仮に、機械が壊れたとして、放置しておけば徐々に劣化し、部品が錆びついてしまえば修理は困難となります。
ですが―――
『壊れた機械も、壊れていない機械も、時間の共に部品が劣化するという事柄に関しては同じです。そこに差が生じるとなれば、壊れているかいないかではなく、劣化に対してどれほど優れた処置をしているか、になるかと、例えば、劣化しやすい表層を削ることであったり、錆止めであったり』
「確かに、機械ならばそうでしょうね」
『そして、アリシアは劣化という問題に対して、現在の技術で行える限りの処置がなされています。フェイトと比較するならば、圧倒的に時間による劣化という問題に対して有利に働くはずですし、実際、ジュエルシードの魔力はその問題を解消することに成功しています』
当然、劣化はゼロではありませんでしたが、それが原因ならば、ジュエルシードによって作られた結晶が肉体を“健康な状態”に維持している以上、アリシアは全快してなければならない。

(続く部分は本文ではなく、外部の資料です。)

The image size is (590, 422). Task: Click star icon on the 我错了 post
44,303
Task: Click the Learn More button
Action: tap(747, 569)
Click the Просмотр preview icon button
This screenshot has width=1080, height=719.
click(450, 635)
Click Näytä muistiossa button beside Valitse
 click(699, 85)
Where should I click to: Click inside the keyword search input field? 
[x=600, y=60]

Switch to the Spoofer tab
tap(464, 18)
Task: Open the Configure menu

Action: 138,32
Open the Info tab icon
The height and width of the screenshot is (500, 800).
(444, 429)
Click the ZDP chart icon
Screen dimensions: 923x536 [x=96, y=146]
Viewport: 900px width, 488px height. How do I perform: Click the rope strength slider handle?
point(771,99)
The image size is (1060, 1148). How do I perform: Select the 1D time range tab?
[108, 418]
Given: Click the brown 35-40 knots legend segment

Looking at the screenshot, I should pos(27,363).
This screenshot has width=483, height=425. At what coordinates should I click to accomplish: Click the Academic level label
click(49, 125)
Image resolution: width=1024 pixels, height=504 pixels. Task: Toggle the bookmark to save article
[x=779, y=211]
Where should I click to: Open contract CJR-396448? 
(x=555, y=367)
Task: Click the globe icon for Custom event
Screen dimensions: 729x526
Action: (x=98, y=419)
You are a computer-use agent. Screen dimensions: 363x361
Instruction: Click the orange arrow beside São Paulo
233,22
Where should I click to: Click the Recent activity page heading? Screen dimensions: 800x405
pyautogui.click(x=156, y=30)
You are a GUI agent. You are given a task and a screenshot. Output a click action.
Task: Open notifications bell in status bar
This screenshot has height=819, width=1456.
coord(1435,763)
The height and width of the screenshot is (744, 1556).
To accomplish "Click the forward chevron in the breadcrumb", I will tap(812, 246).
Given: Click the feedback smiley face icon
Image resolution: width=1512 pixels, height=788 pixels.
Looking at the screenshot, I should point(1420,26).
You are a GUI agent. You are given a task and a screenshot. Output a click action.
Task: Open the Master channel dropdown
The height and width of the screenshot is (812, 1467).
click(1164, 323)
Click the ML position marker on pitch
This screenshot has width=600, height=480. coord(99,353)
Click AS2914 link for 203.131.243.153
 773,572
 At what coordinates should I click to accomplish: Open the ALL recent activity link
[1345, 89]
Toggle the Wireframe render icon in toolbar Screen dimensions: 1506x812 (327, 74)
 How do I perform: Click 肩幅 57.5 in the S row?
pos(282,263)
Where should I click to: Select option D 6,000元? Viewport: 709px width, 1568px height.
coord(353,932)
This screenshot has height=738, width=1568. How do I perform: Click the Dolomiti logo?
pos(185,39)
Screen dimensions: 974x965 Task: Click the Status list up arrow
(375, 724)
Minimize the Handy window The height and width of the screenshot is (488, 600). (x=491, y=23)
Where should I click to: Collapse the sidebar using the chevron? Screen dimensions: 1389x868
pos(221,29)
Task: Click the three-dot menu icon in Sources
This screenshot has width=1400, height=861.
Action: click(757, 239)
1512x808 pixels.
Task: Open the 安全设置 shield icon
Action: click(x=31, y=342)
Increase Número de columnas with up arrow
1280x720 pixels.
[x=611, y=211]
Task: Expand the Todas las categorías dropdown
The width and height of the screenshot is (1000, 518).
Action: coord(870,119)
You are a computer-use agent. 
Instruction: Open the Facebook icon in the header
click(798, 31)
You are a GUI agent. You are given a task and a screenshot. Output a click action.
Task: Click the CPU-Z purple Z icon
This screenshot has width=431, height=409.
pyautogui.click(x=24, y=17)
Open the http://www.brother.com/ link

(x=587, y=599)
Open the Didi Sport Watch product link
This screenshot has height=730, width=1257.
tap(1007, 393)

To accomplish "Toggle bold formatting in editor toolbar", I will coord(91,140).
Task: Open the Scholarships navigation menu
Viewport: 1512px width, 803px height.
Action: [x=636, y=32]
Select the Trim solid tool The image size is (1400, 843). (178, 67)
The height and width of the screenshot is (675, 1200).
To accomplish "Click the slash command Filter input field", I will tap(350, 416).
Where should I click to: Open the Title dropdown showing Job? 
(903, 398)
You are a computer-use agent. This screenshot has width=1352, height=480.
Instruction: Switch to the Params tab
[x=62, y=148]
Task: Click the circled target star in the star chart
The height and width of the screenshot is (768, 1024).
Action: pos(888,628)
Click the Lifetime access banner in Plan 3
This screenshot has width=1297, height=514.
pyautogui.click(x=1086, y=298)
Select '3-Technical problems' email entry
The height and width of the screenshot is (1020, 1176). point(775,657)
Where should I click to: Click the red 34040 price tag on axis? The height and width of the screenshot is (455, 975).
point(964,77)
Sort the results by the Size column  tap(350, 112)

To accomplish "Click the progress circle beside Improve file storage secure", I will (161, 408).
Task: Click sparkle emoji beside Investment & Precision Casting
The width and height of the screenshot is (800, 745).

「アリシアが今も目覚めないのは、時間による劣化が原因じゃないのは明らか。だって、治っているんだもの」
おそらく、主にも既に確証に近い仮説があるのでしょう。だからこそ、取り乱すことなく私の言葉に耳を傾けてくださる。
ですが、それでも人間というものは、自分以外の存在から改めて聞かされない限り、納得できないことがあります。特に、信じたくない事柄などは。
『はい、劣化というマイナスの要素はジュエルシードによって生成された結晶の力で全て取り払われたはずです。生成された結晶とアリシアの相性が悪く、不都合を生じているわけでもありません。その点では理論は完璧だったのでしょう。ならば、本来ならばプラスとなるはずの要素が、彼女の目覚めを妨げていると考えられます』
「成長と共に脳が行う、現在の認識ね」
『肯定です。子供の頃の自分と、大人の自分は全く違う身体です。その違いを脳が受け入れられるのは、日々変化する自分の身体の再認識を行い続けているからこそ、これはかなり昔から存在する理論であり、多くの実験が証明しています』
私にはまったく縁がない問題です。人間は脳と身体を切り離すことはほぼ不可能ですが、デバイスにとってはプログラムさえ保存されていれば、ハードウェアなど大した問題ではありませんから。
「はあ………何でかしら、アリシアは脳死状態で、脳はほとんど動かない状態だったのにね」
『ですが、全く動いていないわけではありませんでした。生と死の境界線にある段階ですら、生命維持に関わる部分は微弱ながらも働いています。だからこそ、貴女は希望を失わずにいられたのです』
何という、傲慢な言葉でしょうか。
機械である私が、人間の希望の何たるかなど、理解することなどあり得ないというのに。
ですが、伝えます。貴女の心を映し出す鏡になることも、私の授かった命題の一つなのですから。
「そうよね、脳が完全に死んだら、身体だけで生きていられるはずもない。逆に、身体がほとんどなくなっても、脳に酸素や栄養が届けられれば、生き続けることはできるけど」
時空管理局最高評議会の3名は、そのような存在となっている。
これを実際に知る存在はあまり多くありませんが、彼らの年齢を考えれば、おおよその見当は誰でもつくでしょう。
『つまり、今のアリシアにとっては、動かないでいることこそが、“正常にして健康な状態”なのですね。まさに、植物のように』
植物が立って歩きだしたとすれば、そちらの方が異常な事態です。
動物とは、その名の通り自ら動く存在。当然、休息は必要としますが、その脳の機能は動くことを前提としている。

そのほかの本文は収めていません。